TASK GOAL ::
Print the line that has "Motivational (127, 66)" in it, then every remaining line of the data, exactly and without anything extra.

PROVIDED DATA ::
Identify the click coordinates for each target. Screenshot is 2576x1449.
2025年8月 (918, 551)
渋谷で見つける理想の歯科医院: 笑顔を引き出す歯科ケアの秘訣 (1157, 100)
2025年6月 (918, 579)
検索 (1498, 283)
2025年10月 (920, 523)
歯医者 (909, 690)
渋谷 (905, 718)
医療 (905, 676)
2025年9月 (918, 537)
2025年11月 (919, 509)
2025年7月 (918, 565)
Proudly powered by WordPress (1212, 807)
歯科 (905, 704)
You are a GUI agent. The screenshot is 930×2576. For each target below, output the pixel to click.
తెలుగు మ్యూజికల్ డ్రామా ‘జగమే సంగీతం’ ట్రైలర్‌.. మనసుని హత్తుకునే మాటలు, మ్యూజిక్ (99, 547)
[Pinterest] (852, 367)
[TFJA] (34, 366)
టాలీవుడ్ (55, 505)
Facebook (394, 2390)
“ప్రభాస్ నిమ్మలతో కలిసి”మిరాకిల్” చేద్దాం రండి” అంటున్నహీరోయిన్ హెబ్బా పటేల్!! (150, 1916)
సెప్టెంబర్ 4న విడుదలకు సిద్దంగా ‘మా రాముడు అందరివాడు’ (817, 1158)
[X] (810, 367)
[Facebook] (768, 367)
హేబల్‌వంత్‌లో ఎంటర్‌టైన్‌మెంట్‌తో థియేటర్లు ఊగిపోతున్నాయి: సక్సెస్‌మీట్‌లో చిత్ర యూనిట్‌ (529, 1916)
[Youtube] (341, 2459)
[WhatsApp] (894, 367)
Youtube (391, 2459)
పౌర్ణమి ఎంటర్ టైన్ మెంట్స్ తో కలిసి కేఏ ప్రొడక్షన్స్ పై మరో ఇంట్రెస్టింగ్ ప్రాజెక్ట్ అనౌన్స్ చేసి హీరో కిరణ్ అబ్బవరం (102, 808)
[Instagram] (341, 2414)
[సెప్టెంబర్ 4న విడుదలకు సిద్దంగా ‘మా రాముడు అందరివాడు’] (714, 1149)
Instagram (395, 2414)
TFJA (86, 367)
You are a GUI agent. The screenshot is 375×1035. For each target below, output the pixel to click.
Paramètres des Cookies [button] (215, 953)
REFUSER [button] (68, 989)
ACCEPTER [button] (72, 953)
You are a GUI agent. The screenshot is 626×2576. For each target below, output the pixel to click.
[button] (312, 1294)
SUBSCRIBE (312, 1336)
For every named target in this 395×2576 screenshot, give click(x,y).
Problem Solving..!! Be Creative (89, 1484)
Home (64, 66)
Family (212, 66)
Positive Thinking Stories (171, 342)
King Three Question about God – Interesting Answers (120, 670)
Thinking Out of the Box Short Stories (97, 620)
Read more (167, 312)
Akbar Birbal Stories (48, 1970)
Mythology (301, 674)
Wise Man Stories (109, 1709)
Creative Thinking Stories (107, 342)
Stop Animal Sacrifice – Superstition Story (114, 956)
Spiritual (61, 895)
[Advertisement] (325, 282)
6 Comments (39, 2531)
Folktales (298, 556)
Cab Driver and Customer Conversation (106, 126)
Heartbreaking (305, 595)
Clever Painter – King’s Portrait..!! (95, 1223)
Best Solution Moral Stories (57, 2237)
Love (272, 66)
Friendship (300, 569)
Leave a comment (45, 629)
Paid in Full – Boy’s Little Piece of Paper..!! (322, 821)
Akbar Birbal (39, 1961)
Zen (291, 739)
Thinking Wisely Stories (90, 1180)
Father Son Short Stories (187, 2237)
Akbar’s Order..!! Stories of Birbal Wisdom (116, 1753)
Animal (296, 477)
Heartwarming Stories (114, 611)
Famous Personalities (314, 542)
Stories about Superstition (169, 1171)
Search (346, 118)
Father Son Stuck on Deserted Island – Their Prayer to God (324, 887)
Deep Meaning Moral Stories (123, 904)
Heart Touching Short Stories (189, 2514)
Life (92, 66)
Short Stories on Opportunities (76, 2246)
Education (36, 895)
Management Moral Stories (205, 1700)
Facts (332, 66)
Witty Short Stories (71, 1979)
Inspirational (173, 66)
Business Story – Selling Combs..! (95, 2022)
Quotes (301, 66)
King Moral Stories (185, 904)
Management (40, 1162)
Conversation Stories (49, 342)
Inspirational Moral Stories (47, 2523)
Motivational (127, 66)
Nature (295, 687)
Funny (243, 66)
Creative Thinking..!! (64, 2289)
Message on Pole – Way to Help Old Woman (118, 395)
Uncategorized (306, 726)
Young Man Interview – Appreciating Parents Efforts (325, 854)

EXPECTED OUTPUT ::
Motivational (127, 66)
Nature (295, 687)
Funny (243, 66)
Creative Thinking..!! (64, 2289)
Message on Pole – Way to Help Old Woman (118, 395)
Uncategorized (306, 726)
Young Man Interview – Appreciating Parents Efforts (325, 854)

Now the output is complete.